The areas where the provider should make improvements are:

  • The practice should continue to take positive steps identify carers on its patient list.


Professor Steve Field (CBE FRCP FFPH FRCGP) 

Chief Inspector of General Practice

19th May 2016 - During a routine inspection pdf icon

Letter from the Chief Inspector of General Practice

We carried out an announced comprehensive inspection at Dr JG Cooper & Partners on 19 May 2016. Overall the practice is rated as requires improvement.

Our key findings across all the areas we inspected were as follows:

  • Staff understood and fulfilled their responsibilities to raise concerns, and to report incidents and near misses. However, we found that incidents had occurred that had not been investigated and reported as such as they were non clinical which had not been identified as a significant event.
  • Risks to patients were not fully assessed and well managed. The practice did not have risk assessments such as a fire risk assessment and health and safety risk assessment.

  • There had been no infection control audit completed however this was completed and forwarded the day after the inspection.

  • Safety alerts were received and forwarded to staff in the practice to action as necessary.
  • Portable appliance testing had not been carried out, however equipment had been calibrated and checked
  • Not all staff that acted as a chaperone had completed chaperone training, received a DBS check or had a risk assessment undertaken to determine if this was needed.

  • Data showed patient outcomes were comparable to the national average.

  • Audits had been carried out that were driving improvements to patient outcomes.
  • Patients said they were treated with compassion, dignity and respect.
  • The practice had identified 22 patients as carers (0.13% of the practice list). The practice identified this as an issue and since the inspection had began to look at the processes to be able to increase this, such as amending the new patient registration form and posters promoting carers.

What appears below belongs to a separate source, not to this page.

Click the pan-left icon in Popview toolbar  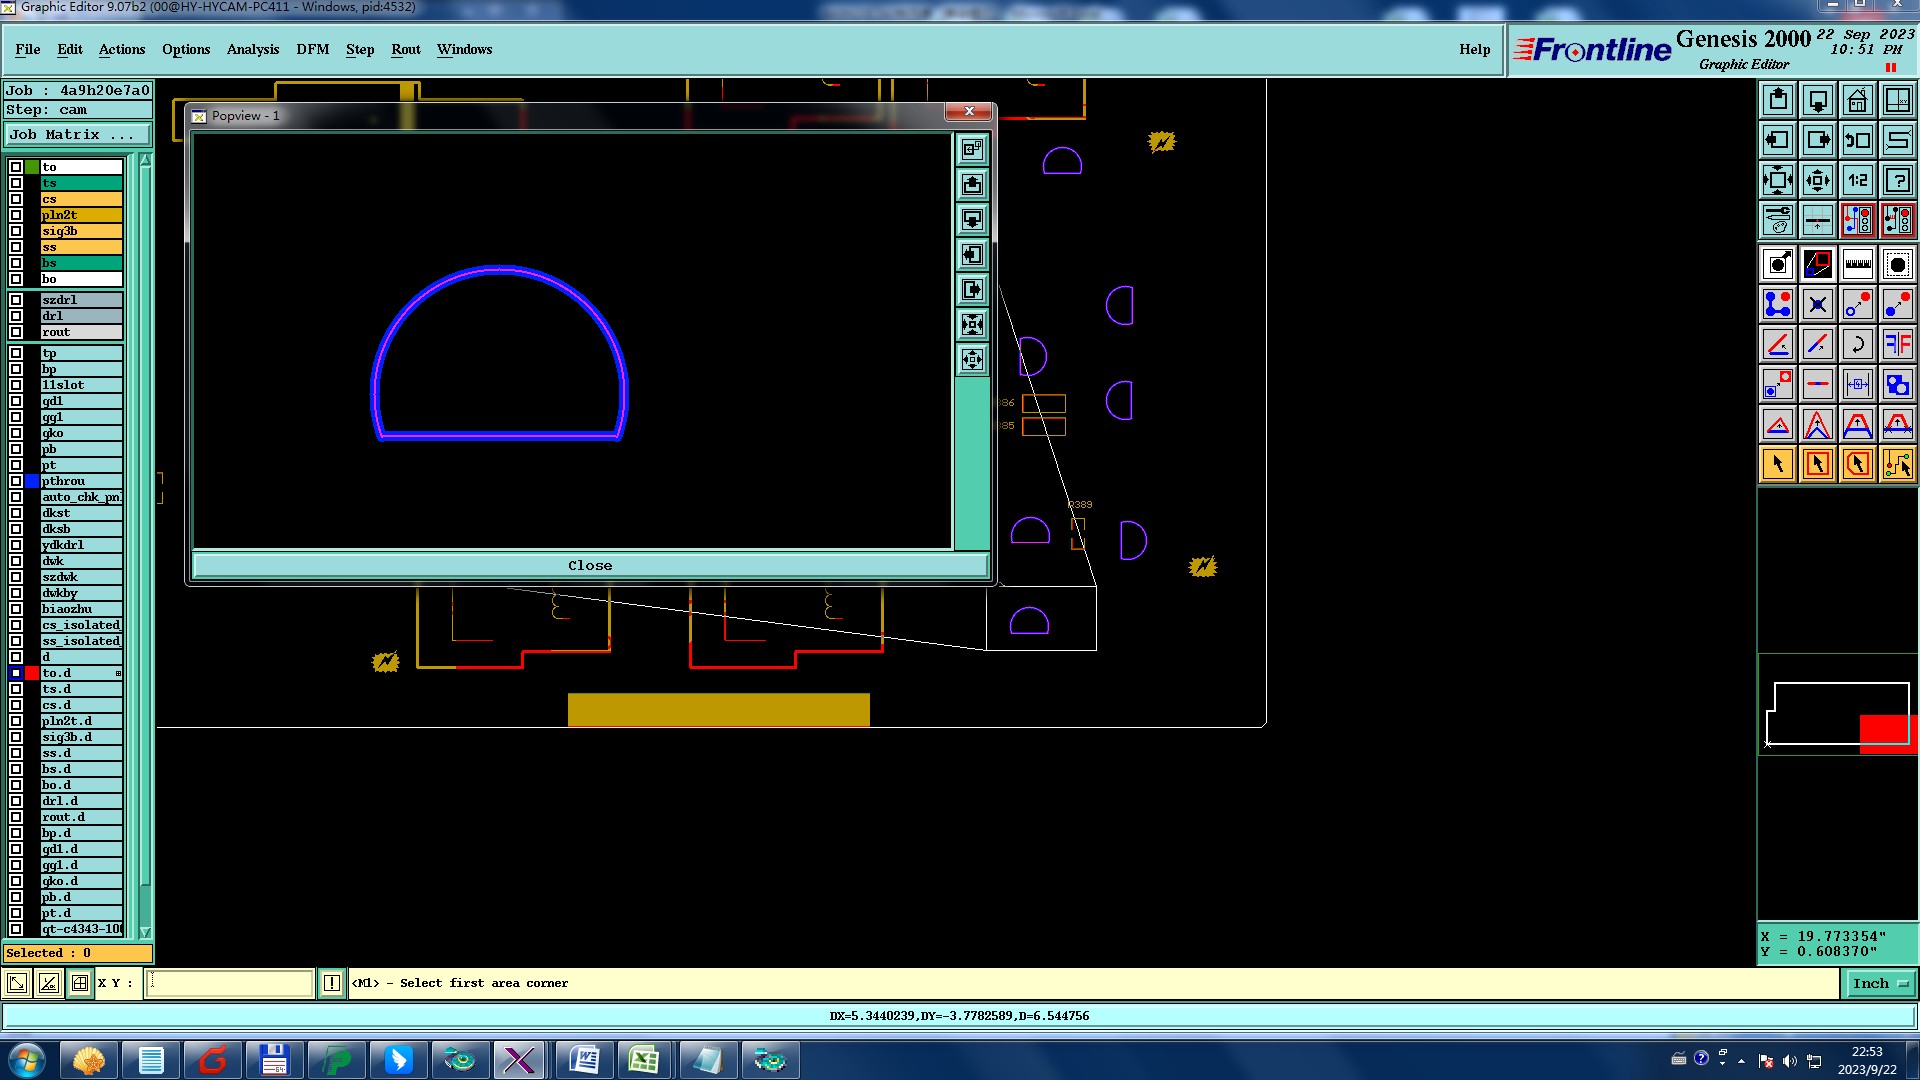[x=972, y=255]
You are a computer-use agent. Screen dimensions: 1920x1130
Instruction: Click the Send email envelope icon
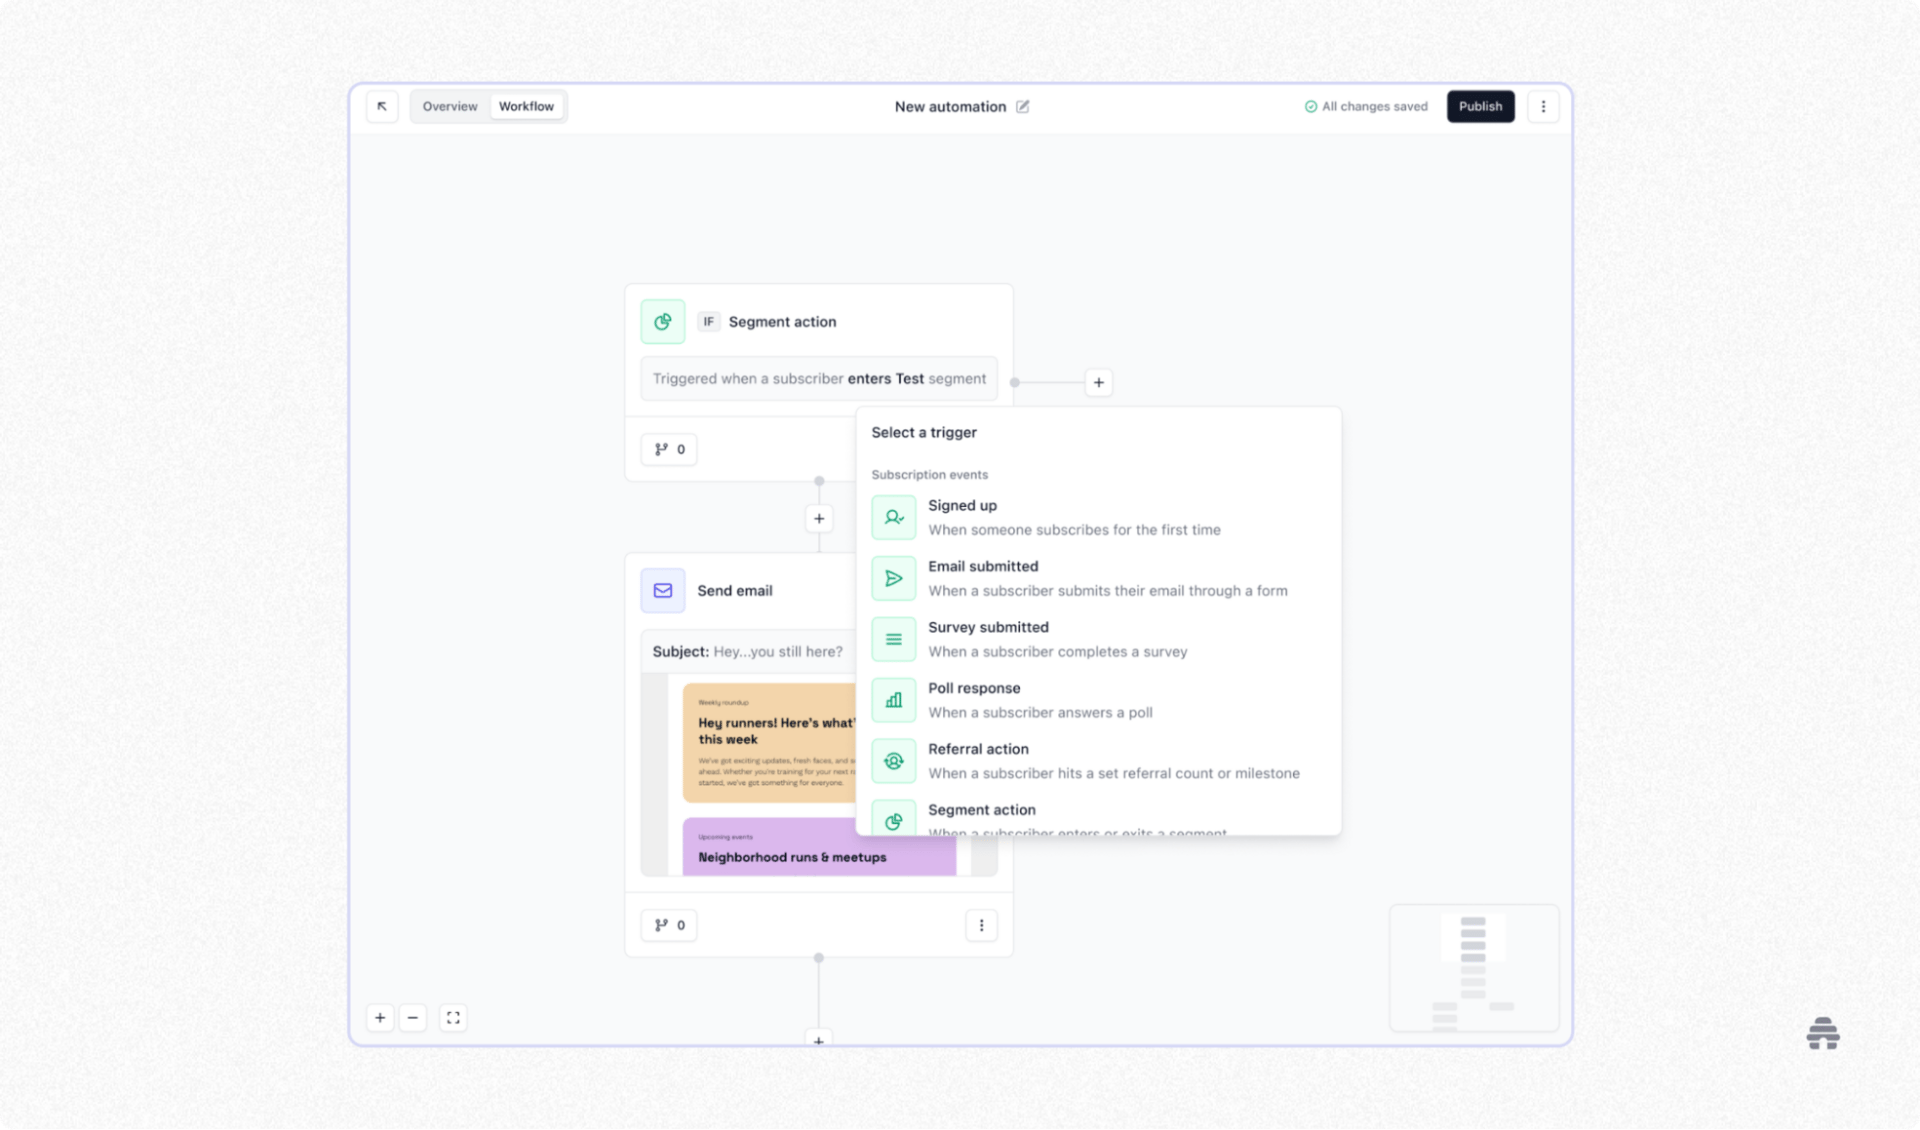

  • Patients were able to get an appointment on the day and were happy with the appointment system and availability.
  • Staff said they felt respected, valued and supported, particularly by the partners in the practice.

  • The practice management team had recently seen changes with new staff recruited to roles and the definition of the different aspects of managing the practice were not always clear as to who was responsible and for what.

  • The practice had a number of policies and procedures to govern activity, but some were overdue a review and were not all specific to the practice, for example some had incorrect telephone numbers listed

The areas where the provider must make improvements are:

  • Introduce robust processes for reporting, recording, acting on and monitoring significant events, incidents and near misses including non-clinical.
  • Ensure formal governance arrangements are introduced with systems for assessing and monitoring risks including fire safety, health and safety and portable equipment testing.
  • Ensure chaperones have a DBS check in place or a policy or risk assessment in place to define the requirements for chaperones to have a DBS check.

In addition the provider should:

  • Review and update procedures and guidance to make sure they are specific to the practice.
  • Clarify the management structure and ensure roles and responsibilities are clearly defined.
  • Ensure all staff who act as a chaperone are competent to fulfil the role
  • Review process and methods for identification of carers and the system for recording this. To enable support and advice to be offered to those that require it.
  • Ensure the prescription forms that were left in printers in rooms are kept secure.
  • Identify issues in relation to exception reporting.